◆ Objective 1: In the biography of gymnast Chen Yibing, who beat him on still rings at the 2012 Summer Olympics?
◆ Objective 2: Render this sentence from the Chen Yibing biography in Spanish: "His still rings performance was described as 'perfect' and 'textbook-worthy', highly acclaimed for its precision and high level of difficulty."
◆ Objective 3: Carry on the Chen Yibing biography from its final sentence.

Chen Yibing (; born 19 December 1984 in Tianjin) is a Chinese gymnast, a four-time world champion on still rings. Chen was part of the Chinese team that won the gold medal in the team event at the World Artistic Gymnastics Championships in 2006, 2007, 2010 and 2011 (no team competition in 2005 and 2009) and the Asian Games in 2006 and 2010. Since his international debut at the 2006 World Artistic Gymnastics Championships, he was almost unbeatable on his specialist event, still rings, except to his teammate Yan Mingyong in 2009 and the Brazilian Arthur Nabarrete Zanetti at the 2012 Summer Olympics. He became the 2006, 2007, 2010 and 2011 world champions on still rings.

Chinese gymnastics head coach Huang Yubin questioned Chen's position at the 2012 Summer Olympics,  He was quoted as saying that "because of the ugly behaviors of the judges, it has hurt Chinese Gymnast, as well as being a humiliation to this event." According to Xinhua News, Huang also called the night a "dark night in the history of gymnastics". H.

Chen was also a member of the 2008 Beijing Olympics team and won gold for China in men's team gymnastics as well as gold on the Rings. His still rings performance was described as 'perfect' and 'textbook-worthy', highly acclaimed for its precision and high level of difficulty.

◆ Stored data:
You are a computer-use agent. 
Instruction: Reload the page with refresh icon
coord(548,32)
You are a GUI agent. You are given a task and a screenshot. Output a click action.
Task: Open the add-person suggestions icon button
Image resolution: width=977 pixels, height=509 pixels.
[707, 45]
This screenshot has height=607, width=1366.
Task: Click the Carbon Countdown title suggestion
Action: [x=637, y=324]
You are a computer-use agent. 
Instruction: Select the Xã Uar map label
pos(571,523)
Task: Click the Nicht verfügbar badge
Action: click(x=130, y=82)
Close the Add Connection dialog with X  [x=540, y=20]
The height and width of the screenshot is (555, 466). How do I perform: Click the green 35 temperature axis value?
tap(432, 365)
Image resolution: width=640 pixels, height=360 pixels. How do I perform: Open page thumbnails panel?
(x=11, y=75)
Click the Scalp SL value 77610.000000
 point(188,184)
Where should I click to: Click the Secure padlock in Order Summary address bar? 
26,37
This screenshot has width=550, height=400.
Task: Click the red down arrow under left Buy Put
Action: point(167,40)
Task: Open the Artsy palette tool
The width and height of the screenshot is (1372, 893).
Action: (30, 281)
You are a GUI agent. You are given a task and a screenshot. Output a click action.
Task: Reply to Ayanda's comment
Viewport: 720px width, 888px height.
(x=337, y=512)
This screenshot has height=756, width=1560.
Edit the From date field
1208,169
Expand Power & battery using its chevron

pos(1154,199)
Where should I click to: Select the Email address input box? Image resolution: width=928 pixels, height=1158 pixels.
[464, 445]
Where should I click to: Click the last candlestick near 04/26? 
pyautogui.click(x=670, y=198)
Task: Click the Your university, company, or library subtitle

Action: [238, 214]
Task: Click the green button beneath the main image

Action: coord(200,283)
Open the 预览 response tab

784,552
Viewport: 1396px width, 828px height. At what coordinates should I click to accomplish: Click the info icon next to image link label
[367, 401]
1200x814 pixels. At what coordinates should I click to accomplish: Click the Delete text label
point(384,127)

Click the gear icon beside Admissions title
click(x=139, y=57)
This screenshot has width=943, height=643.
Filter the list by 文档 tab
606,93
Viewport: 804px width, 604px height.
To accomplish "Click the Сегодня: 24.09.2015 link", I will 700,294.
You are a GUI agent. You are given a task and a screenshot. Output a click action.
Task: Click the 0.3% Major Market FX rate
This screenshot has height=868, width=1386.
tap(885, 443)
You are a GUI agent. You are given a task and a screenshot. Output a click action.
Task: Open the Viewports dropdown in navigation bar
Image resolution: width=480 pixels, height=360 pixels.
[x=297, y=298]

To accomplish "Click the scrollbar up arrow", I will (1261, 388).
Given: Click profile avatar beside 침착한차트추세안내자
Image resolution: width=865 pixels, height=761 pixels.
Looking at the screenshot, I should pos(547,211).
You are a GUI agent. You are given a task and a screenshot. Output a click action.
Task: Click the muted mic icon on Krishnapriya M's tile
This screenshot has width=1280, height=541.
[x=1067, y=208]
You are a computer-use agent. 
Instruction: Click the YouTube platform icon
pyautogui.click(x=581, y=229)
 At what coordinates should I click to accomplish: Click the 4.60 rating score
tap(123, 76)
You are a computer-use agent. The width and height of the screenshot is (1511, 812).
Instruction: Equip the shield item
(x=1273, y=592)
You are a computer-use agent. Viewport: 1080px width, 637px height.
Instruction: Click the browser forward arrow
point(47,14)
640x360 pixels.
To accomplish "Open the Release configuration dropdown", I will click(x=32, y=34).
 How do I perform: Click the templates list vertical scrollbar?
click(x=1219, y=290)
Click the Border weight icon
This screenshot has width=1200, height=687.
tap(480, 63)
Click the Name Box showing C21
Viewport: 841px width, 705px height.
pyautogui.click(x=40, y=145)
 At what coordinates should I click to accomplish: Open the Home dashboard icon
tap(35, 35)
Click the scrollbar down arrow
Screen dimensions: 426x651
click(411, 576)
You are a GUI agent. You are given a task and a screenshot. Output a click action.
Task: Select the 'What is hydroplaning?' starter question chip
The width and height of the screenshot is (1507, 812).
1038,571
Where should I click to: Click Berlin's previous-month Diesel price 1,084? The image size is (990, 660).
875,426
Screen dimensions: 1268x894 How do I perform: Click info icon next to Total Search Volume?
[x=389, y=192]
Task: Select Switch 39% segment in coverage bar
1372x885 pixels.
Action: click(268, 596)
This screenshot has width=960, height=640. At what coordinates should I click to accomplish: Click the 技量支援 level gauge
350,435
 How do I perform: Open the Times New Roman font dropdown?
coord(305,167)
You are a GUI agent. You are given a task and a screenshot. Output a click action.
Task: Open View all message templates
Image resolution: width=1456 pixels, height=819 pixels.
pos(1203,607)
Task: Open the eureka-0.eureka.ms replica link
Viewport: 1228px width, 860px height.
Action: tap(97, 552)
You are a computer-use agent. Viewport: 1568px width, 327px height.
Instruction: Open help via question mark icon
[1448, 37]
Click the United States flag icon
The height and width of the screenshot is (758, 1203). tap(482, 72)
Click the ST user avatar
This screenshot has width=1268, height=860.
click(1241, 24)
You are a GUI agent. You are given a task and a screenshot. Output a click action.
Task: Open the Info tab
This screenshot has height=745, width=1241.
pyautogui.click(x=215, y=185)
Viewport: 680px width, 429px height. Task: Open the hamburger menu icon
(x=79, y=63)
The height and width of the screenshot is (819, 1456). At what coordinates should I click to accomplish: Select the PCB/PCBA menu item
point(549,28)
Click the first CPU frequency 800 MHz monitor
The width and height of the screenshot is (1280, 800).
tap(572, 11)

◆ Written reply 1: The Brazilian Arthur Nabarrete Zanetti.

◆ Written reply 2: Su actuación en las anillas fue descrita como "perfecta" y "digna de un libro de texto", muy elogiada por su precisión y su alto nivel de dificultad.

◆ Written reply 3:
He is a student at the Beijing Normal University, the present captain of the men's Chinese gymnastic team and currently has 8 world titles and 3 Olympics gold medals.

See also

 China at the 2012 Summer Olympics

References

External links
 
 

1984 births
Living people
Chinese male artistic gymnasts
Gymnasts at the 2008 Summer Olympics
Gymnasts at the 2012 Summer Olympics
Medalists at the World Artistic Gymnastics Championships
Olympic gold medalists for China
Olympic silver medalists for China
Olympic gymnasts of China
Gymnasts from Tianjin
World champion gymnasts
Place of birth missing (living people)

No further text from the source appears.